Problema: Reproduza fielmente o trecho do texto fornecido que vai de "A curto prazo, a" até "com os computadores.".

A curto prazo, a tecnologia e a globalização de que falo vai ser muito disruptiva para os países desenvolvidos e uma boa oportunidade para os países em desenvolvimento, em especial para as pessoas dos países de rendimento médio que têm talentos e competências que são reconhecidas a nível internacional. Mas se formos mais longe e com maior dimensão, estas alterações significam que vamos passar menos tempo dos nossos dias a falar com pessoas que estão ao pé de nós e mais tempo a falar com computadores e pessoas que estão mais longe. E acho que isso vai mudar a estrutura da sociedade. As comunidades são baseadas em trocas frequentes entre as pessoas. E já o vemos. Por exemplo, as crianças já passam mais tempo nos ecrãs do que a falar uns com os outros. E isso já está a mudar a natureza. Daí que a longo prazo seja importante evitar a desumanização de falar demasiado com os computadores.

Não tenho a certeza que haverá um cenário no qual o computador assume o comando.
O que acontece é que existem bases de dados nas quais os assuntos e os resultados são claros e depois prevêem um modelo estatístico muito grande para que isso possa funcionar. Com tradução de linguagem, tradução de carateres óticos, reconhecimento de fotografia, mas os computadores não podem tomar uma decisão mais generalizada, não têm discernimento. Por isso não me preocupo com os computadores assumirem o comando. Acho que a mudança explosiva está nos empregos no setor dos serviços, porque há muitas pessoas que são essencialmente trabalhadores de linhas de montagem para produção. Ou seja, reúnem um determinado conhecimento, inserem-no numa base de dados, acrescentam-no e depois partilham a informação. É como uma linha de montagem numa fábrica mas com conhecimento. E os computadores conseguem fazer parte desse trabalho e estão a ficar melhores. Penso que todas essas pessoas serão substituídas e que o ritmo duplica a cada dois anos. É um crescimento explosivo. Nas fábricas, aquilo que começou há 20 anos vai continuar nos próximos 20 e tudo acabará por ser automático.

Dados fornecidos:
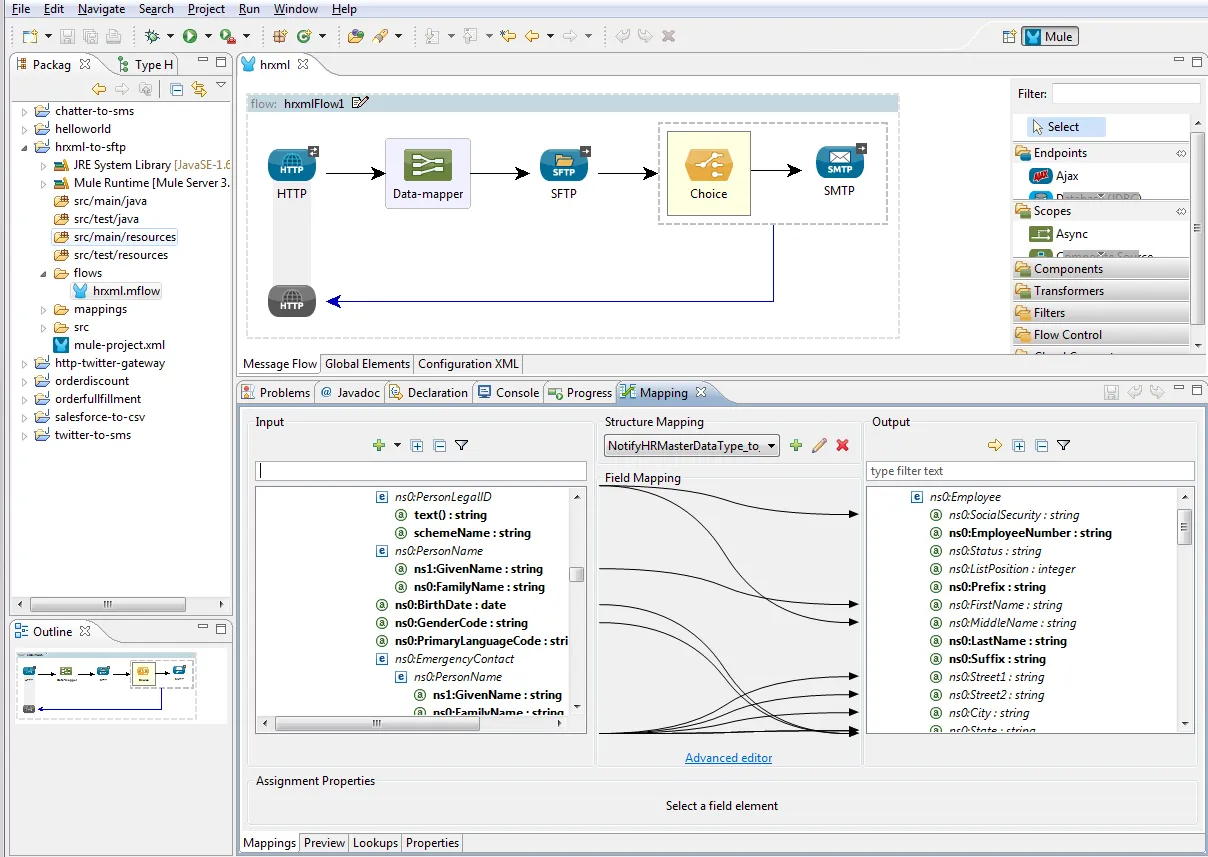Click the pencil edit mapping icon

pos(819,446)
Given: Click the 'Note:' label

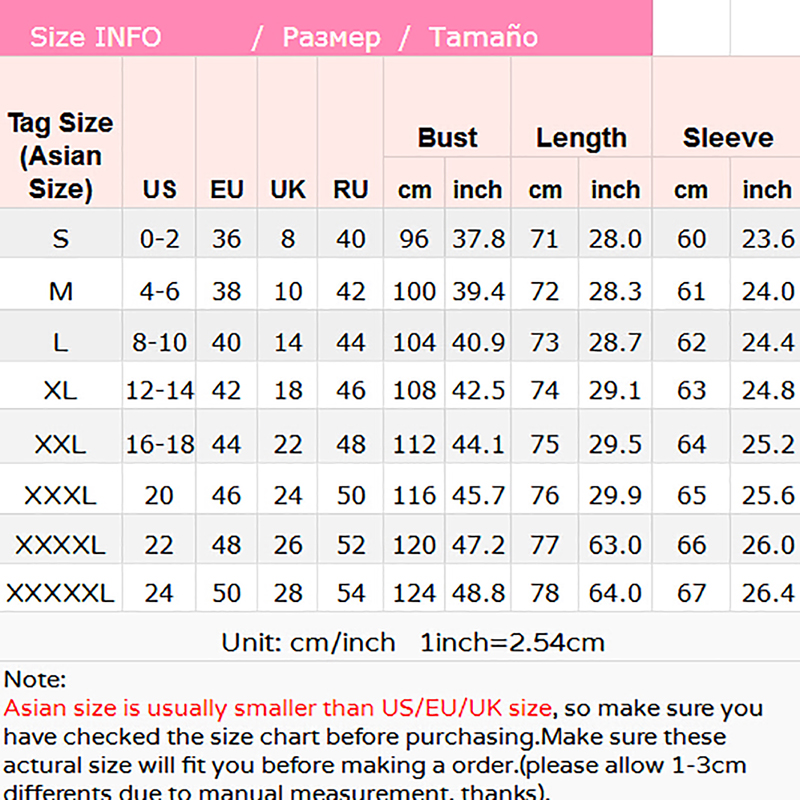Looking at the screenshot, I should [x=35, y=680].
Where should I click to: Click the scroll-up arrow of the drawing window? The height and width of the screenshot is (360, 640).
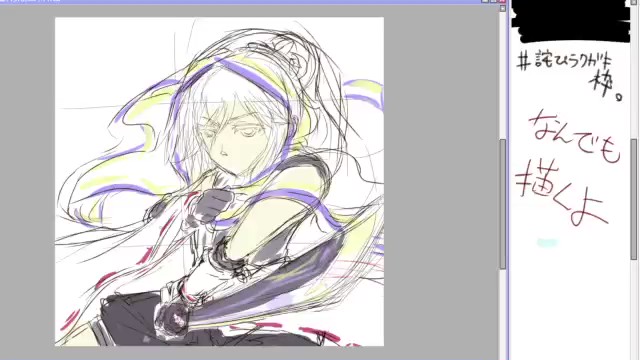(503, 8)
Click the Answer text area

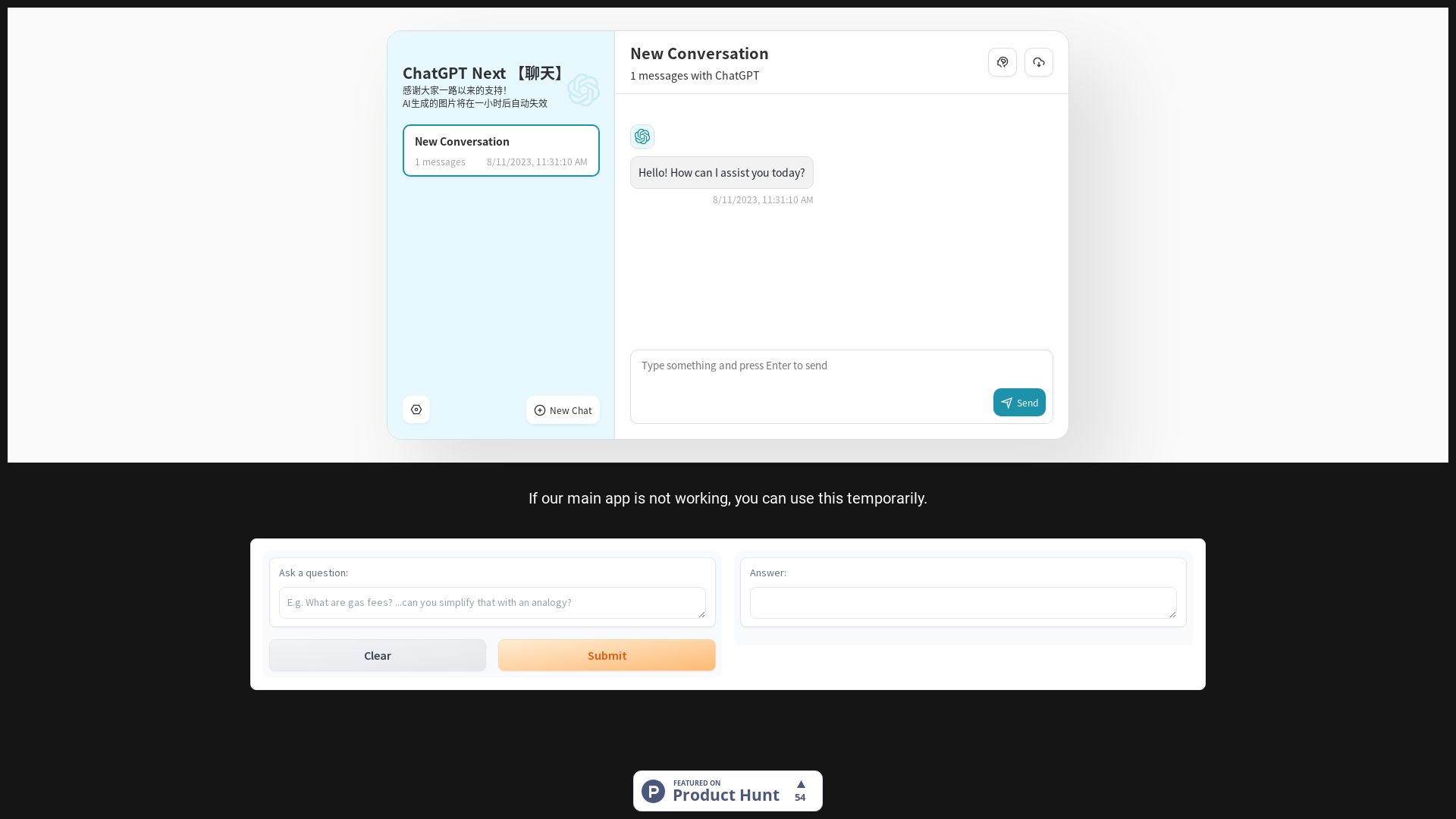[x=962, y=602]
...
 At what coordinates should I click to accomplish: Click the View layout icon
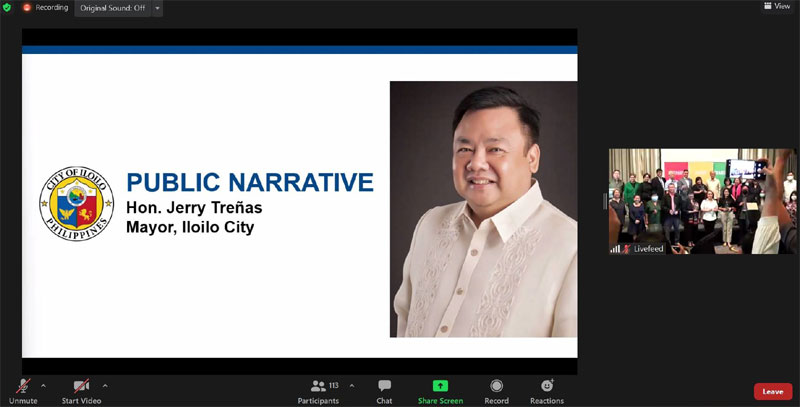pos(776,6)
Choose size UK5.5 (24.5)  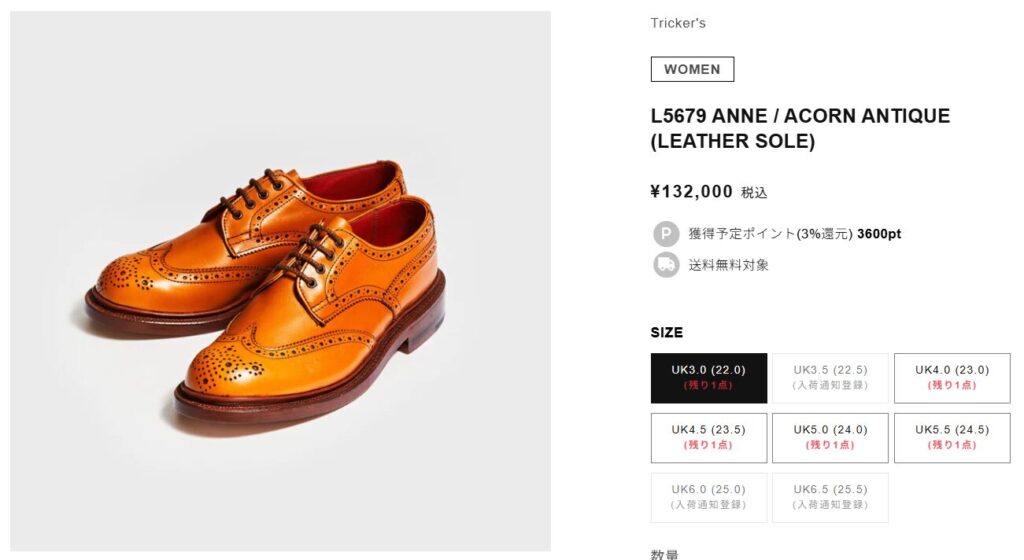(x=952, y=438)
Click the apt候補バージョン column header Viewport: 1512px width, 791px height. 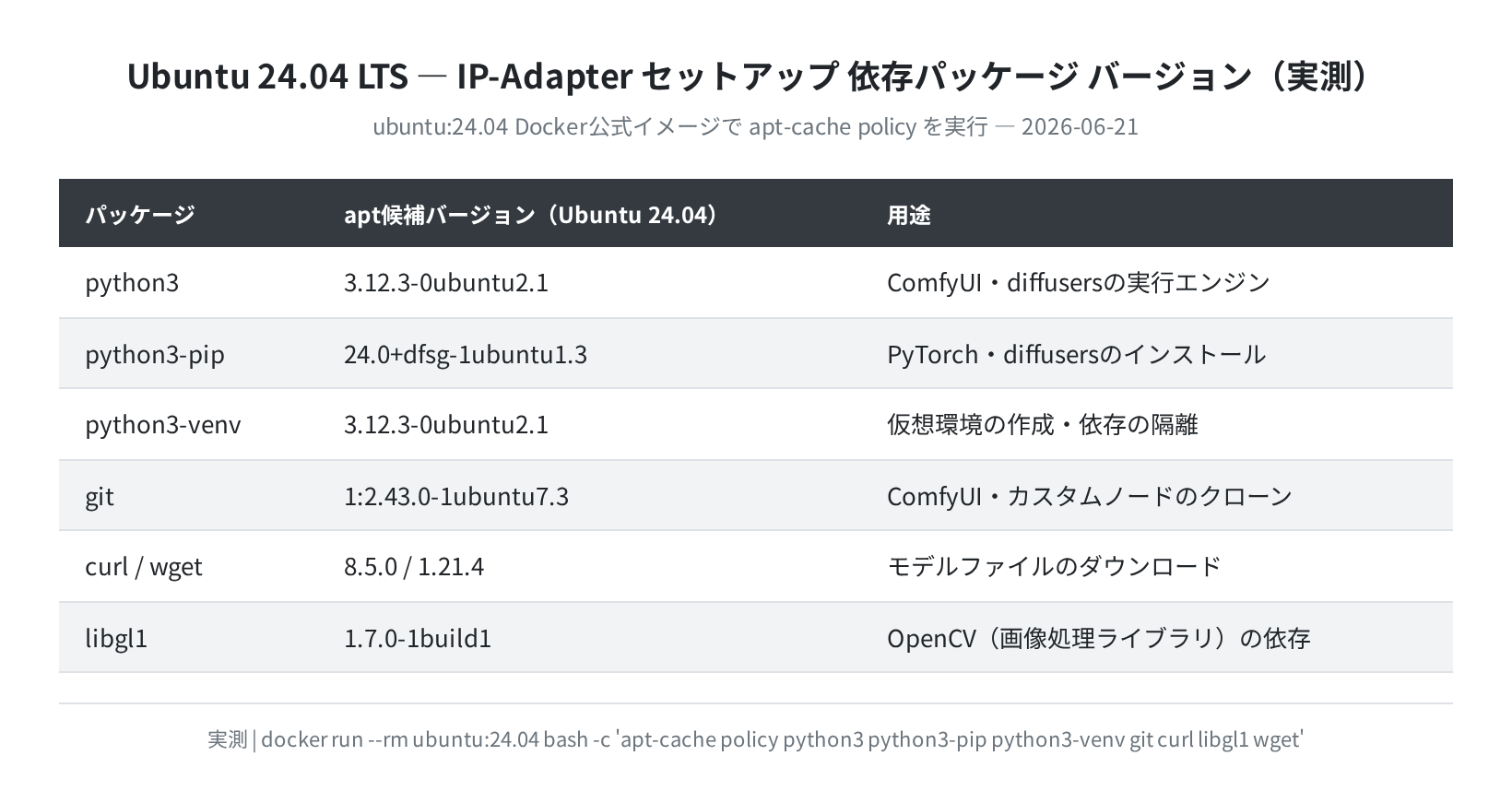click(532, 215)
--
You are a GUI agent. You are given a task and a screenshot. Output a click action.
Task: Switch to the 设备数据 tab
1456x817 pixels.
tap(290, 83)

Resposta completa:
A curto prazo, a tecnologia e a globalização de que falo vai ser muito disruptiva para os países desenvolvidos e uma boa oportunidade para os países em desenvolvimento, em especial para as pessoas dos países de rendimento médio que têm talentos e competências que são reconhecidas a nível internacional. Mas se formos mais longe e com maior dimensão, estas alterações significam que vamos passar menos tempo dos nossos dias a falar com pessoas que estão ao pé de nós e mais tempo a falar com computadores e pessoas que estão mais longe. E acho que isso vai mudar a estrutura da sociedade. As comunidades são baseadas em trocas frequentes entre as pessoas. E já o vemos. Por exemplo, as crianças já passam mais tempo nos ecrãs do que a falar uns com os outros. E isso já está a mudar a natureza. Daí que a longo prazo seja importante evitar a desumanização de falar demasiado com os computadores.